Tobias Harris isn’t the flashiest player on the Sixers. He’s unassuming, both on and off the court. He’ll have his moments on social media — especially when interacting with his best friend Boban Marjanovic — but for the most part, he puts his head down and does his job.
That’s why it was a little surprising for him to be so demonstrative after knocking down a floater with 50.6 seconds to give the Sixers a nine-point lead and essentially seal the game. After the shot went down, Harris waved his arms to the crowd, imploring them to get louder.
That shot accounted for two of Harris’ 11 fourth-quarter points as the Sixers’ $180-million man delivered down the stretch in a 117-106 win over the Nets (see story).
Coming off two brutal road losses, it was much needed.
“Yeah, it felt great,” Harris said. “I think all of us, we want to go out each and every night and we want to win every game we can. So when we do fall short of wins, it's disappointing for us. So just to get out there and get tonight's win and to feel good and to play good as a team, and just to feed off one another was big for us.”
The one thing Brett Brown has lauded all season is Harris’ ability to score in a variety of ways. He’s called the 27-year-old the most versatile scorer he’s had during his time with the Sixers.
On Wednesday, Harris had a little bit of everything working in scoring 34 points, his second-highest total this season. He made threes (4 of 6) — a point of emphasis with his head coach — he got downhill and drove to the basket and also showed off his skills in the midrange.
The midrange jumper is sort of a dying shot in the NBA with so much emphasis on threes. For Harris, it’s part of his game — something he’s done well with his entire NBA career.
While Harris has added the three to his repertoire over the last few seasons, he’s not about to abandon a strength.

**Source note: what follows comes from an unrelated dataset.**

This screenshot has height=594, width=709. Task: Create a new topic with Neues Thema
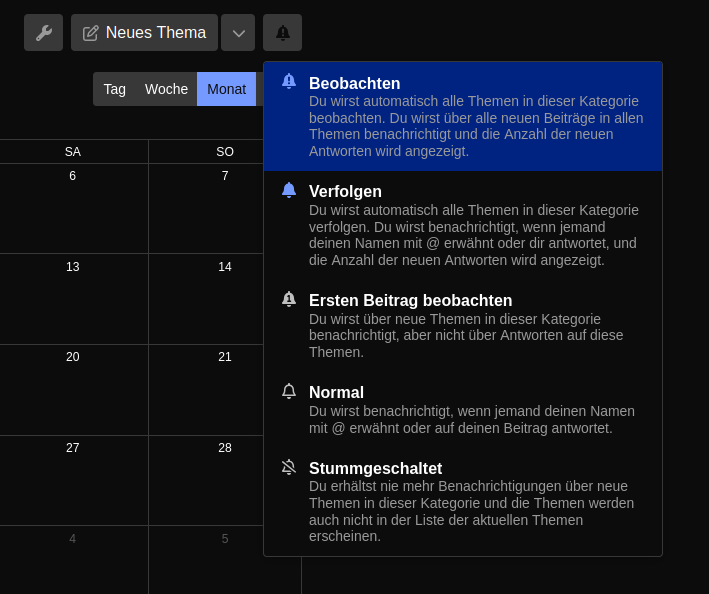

“I usually just take what the defense gives me,” Harris said. “The couple of last games, there was a little bit of hesitation towards the midrange just by determining where the defense is at. But tonight, I really had a focus on if I got the space, just raise up and shoot it and you make it, you make it. You miss it, hopefully we can get the rebound and go from there. So just determining the space that's there and being aggressive with it.”
It was impressive that the Sixers came out firing against Brooklyn. It would’ve been understandable if they came out a little gun shy after going just 15 of 70 combined from three in Dallas and Indiana. Harris himself didn’t have his best outings, going 3 of 12 from three and 16 of 38 overall.
But it wasn’t just a matter of the shots going down. Brown noticed something different about Harris.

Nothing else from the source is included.